Any parameters typically associated with RandomizedSearchCV (see sklearn documentation) can be passed as keyword arguments to this function.

The final dictionary used for the randomized search is saved to self.randomized_search_params. This is updated with any parameters that are passed.

Examples

# Passing kwargs. self.randomized_search(param_distributions={‘max_depth’:[2,3,5,10]}, refit=True)

shuffle_fit(iterations=10, n_bins=20, params=None, transform_train=None, clear=False, plot_type='cgains', stratify=None, starting_seed=0, **kwargs)

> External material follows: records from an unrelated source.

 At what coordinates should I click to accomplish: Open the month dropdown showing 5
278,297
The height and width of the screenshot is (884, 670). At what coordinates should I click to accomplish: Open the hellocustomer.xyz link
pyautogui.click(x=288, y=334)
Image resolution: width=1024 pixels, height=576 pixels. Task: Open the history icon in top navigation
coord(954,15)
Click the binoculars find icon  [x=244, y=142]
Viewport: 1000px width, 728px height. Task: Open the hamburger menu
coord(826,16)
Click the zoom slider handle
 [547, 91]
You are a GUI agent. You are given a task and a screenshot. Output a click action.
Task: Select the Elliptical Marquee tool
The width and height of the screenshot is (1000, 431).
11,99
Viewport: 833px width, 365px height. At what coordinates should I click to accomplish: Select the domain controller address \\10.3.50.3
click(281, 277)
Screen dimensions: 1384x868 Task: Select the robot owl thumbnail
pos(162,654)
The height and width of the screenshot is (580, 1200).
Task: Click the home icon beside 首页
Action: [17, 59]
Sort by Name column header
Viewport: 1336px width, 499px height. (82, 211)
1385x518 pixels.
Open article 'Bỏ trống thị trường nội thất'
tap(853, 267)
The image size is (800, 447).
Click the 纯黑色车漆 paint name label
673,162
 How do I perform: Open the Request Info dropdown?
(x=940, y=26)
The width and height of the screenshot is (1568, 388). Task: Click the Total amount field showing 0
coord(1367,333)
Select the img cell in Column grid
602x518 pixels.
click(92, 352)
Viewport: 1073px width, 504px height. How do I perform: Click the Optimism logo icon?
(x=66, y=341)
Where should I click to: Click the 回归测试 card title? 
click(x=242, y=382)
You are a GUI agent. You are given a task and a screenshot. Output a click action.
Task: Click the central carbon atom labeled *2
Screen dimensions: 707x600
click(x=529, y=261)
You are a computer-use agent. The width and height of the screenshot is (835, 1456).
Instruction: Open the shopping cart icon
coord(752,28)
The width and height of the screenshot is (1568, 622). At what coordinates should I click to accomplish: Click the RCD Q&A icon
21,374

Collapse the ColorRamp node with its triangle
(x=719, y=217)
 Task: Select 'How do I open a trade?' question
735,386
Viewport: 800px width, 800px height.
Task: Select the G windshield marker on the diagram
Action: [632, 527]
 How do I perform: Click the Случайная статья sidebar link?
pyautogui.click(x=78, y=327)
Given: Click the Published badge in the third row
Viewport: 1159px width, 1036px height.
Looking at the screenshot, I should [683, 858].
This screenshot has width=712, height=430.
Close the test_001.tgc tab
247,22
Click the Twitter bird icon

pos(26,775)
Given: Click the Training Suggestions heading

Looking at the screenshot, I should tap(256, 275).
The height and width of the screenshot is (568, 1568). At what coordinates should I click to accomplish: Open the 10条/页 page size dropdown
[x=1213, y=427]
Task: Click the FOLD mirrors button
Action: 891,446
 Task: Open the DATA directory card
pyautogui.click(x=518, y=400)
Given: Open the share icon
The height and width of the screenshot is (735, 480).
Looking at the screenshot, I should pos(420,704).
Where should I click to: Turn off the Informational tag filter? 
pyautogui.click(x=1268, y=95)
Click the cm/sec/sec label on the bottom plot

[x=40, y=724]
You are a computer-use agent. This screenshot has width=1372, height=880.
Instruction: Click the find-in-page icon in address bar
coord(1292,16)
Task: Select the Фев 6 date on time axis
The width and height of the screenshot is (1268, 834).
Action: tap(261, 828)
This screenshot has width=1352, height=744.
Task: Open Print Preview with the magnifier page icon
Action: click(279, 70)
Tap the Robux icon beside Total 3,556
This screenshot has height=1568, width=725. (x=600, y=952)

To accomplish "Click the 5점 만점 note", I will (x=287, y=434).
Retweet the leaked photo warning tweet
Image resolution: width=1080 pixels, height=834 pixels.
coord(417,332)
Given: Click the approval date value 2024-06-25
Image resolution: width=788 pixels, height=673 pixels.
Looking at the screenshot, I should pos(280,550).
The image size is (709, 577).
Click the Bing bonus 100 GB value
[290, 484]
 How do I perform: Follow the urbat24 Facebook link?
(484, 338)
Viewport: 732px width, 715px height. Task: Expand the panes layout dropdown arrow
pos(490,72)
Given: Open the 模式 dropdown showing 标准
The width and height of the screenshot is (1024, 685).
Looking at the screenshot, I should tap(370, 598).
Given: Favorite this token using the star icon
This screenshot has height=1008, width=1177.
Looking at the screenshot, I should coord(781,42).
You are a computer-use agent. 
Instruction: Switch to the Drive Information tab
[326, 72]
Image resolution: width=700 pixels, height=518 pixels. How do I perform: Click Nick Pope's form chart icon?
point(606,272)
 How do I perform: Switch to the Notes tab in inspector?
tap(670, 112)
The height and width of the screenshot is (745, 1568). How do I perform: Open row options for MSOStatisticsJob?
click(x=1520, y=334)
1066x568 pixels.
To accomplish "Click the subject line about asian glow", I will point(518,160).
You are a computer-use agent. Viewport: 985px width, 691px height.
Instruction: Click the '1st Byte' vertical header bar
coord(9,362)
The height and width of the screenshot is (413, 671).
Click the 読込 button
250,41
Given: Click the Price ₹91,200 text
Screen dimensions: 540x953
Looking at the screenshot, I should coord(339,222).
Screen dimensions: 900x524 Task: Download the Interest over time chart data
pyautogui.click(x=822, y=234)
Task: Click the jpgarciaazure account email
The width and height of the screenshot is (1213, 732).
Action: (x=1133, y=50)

Try the train-test split iterations times, and fit a model using params.

Parameters:
  • iterations (int) – Number of shuffle-fit sequences to run.
  • n_bins (int) – Number of bins for the resulting curve to have.
  • params (dict) – Dictionary of parameters to pass to each fit. If not given, will default to self.rand_search_.best_params_.
  • transform_train (func, optional) – A function that will be applied to the training data only. Extended functionality that may be useful if the distribution of the y-variable is heavy-tailed, and a transformation would produce a better model, but you still want to evaluate on the untransformed data.
  • clear (boolean, optional) – Data for the shuffle fits is saved in self.shuffle_fit_. If clear is True, this data is rewritten with each shuffle_fit iteration.
  • plot_type (string, optional) – Type of plot to show. Can be aqini, qini, cgains.
  • stratify (anything that can be passed to parameter of same name in train_test_split, optional) – If not None, stratify is used as input into train_test_split.
  • starting_seed (the random seed used for the first iteration of train_test_split. All subsequent iterations increment from this value.)

pylift.methods.derivatives module

class pylift.methods.derivatives.FlaggedFloat

Bases: float

Float subclass that retains a Treatment flag property.

save(outcome, treatment, p)
class pylift.methods.derivatives.TransformedOutcome(df, col_treatment='Treatment', col_outcome='Outcome', col_transformed_outcome='TransformedOutcome', col_policy=None, continuous_outcome='infer', random_state=2701, test_size=0.2, stratify=None, scoring_cutoff=1, sklearn_model=<Mock name='mock.XGBRegressor' id='139946520507336'>, scoring_method='cgains')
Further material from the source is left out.